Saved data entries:

______

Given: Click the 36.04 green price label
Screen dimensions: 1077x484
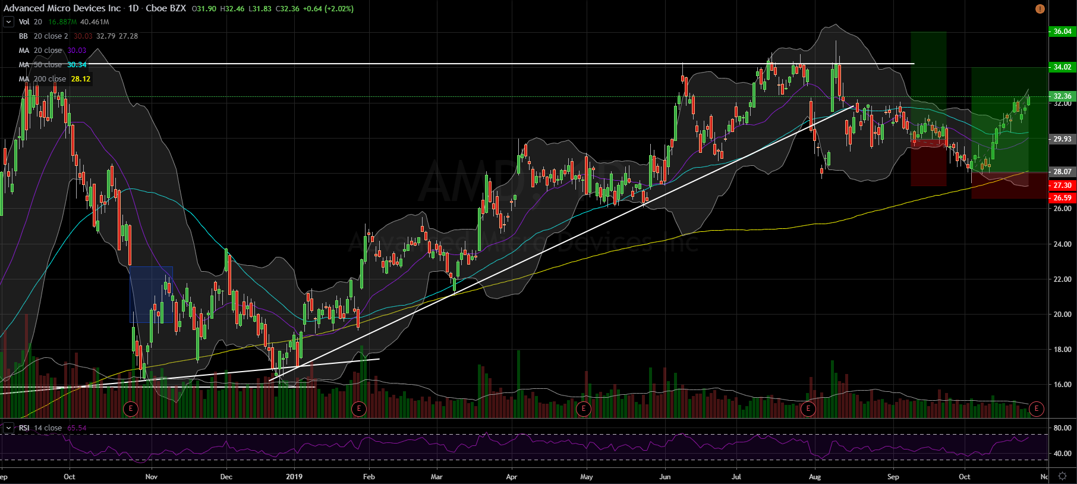Looking at the screenshot, I should (1062, 32).
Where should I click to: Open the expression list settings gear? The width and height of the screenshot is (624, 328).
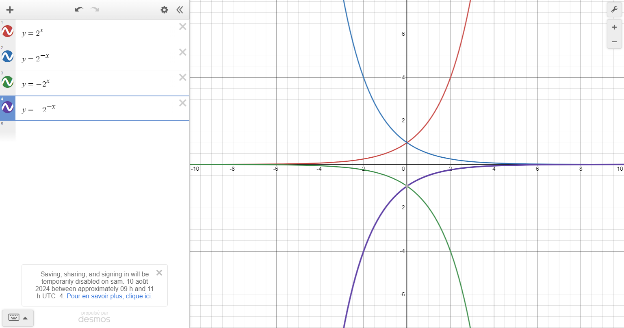tap(164, 10)
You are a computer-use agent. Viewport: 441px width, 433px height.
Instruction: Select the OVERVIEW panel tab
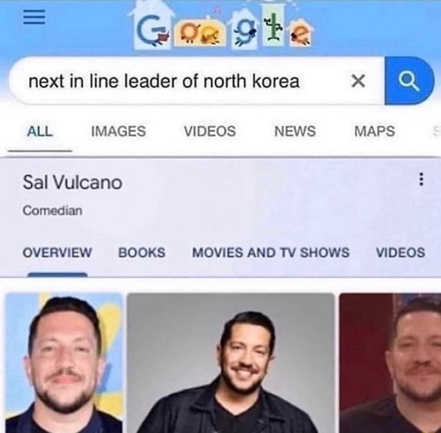[57, 252]
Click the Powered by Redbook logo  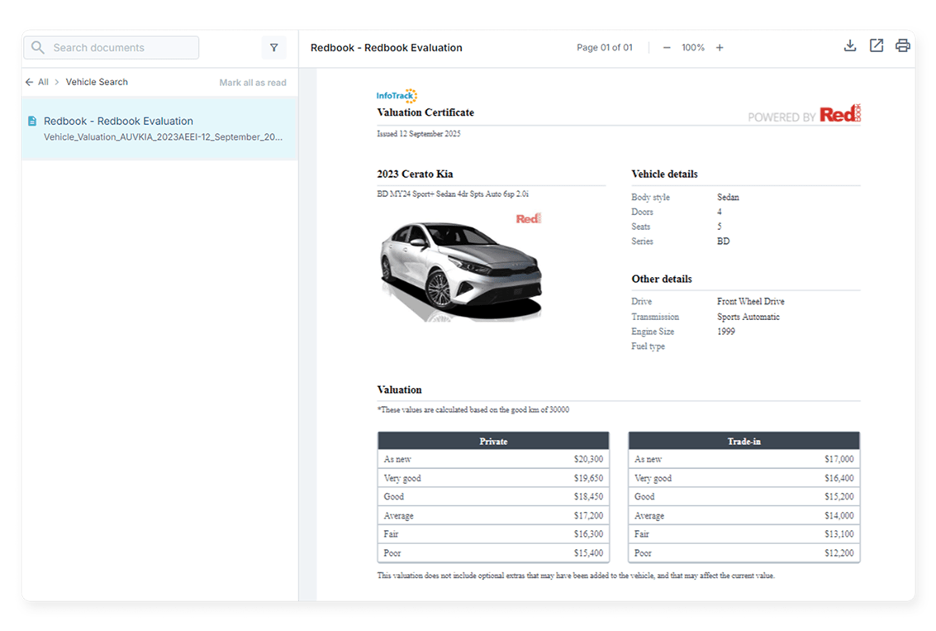[x=803, y=116]
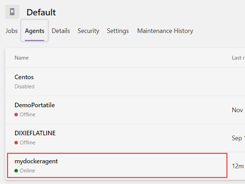Image resolution: width=245 pixels, height=184 pixels.
Task: Open the Centos agent
Action: pos(24,77)
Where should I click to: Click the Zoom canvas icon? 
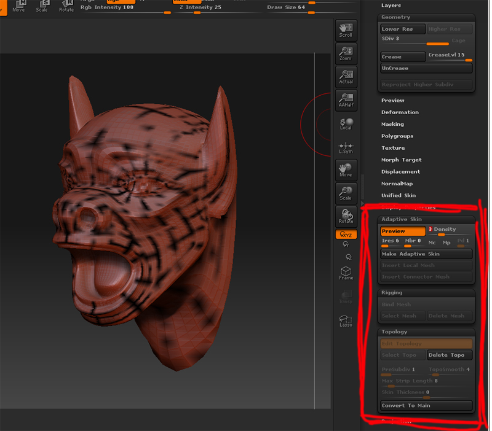pyautogui.click(x=346, y=53)
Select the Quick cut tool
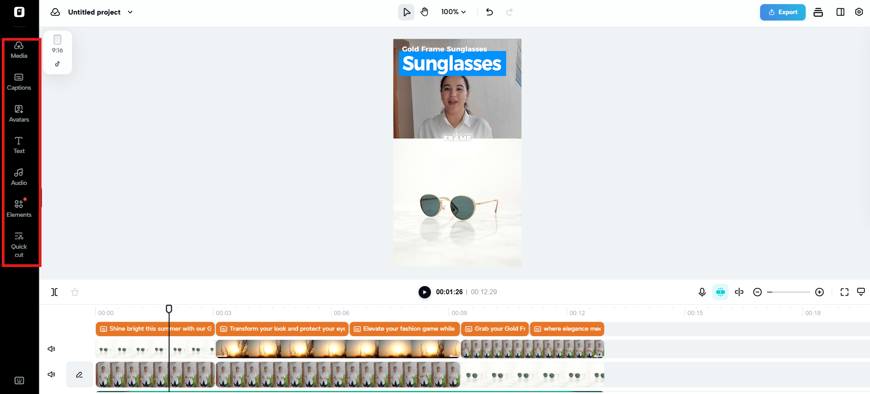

______

**WHAT NEEDS TO BE DONE:**
Transcribe, word for word, the line holding "Where should I click to: Click" and all lines after it in the entries above, ending with the last. Only those lines; no pictures.

**WRITTEN ANSWER:**
Where should I click to: Click the Zoom canvas icon? 
pyautogui.click(x=346, y=53)
Select the Quick cut tool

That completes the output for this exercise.